#### Data to process ####
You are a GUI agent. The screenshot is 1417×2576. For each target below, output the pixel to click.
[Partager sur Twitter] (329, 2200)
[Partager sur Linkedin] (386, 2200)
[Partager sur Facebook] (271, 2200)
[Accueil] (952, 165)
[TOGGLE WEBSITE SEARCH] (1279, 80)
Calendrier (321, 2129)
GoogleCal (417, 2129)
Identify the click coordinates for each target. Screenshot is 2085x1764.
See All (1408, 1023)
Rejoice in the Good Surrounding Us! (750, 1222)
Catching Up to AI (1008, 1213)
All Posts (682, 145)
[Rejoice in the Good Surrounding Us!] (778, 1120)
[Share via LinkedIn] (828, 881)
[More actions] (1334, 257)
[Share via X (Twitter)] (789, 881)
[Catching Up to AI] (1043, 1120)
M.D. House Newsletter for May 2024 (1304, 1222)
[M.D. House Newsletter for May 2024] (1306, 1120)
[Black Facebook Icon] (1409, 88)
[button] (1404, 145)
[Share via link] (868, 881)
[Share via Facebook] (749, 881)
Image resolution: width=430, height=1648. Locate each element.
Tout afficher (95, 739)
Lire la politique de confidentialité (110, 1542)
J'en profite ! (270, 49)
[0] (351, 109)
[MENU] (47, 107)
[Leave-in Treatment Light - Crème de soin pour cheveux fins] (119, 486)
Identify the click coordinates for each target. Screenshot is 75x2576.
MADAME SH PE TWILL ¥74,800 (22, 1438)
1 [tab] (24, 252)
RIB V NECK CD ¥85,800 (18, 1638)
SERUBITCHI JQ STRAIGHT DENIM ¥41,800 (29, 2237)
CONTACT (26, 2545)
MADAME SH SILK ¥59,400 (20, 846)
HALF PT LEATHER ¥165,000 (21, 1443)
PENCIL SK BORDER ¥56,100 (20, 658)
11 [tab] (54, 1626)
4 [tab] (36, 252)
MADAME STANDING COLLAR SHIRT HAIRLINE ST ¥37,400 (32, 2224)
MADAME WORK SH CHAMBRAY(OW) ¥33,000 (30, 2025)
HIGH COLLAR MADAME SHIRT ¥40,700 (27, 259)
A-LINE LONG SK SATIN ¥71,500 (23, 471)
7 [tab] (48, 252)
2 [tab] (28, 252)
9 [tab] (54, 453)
####
● Task instructions
Find how many lines in the preceding listing contain the word "SHIRT", and answer with that number only.

● Written response
2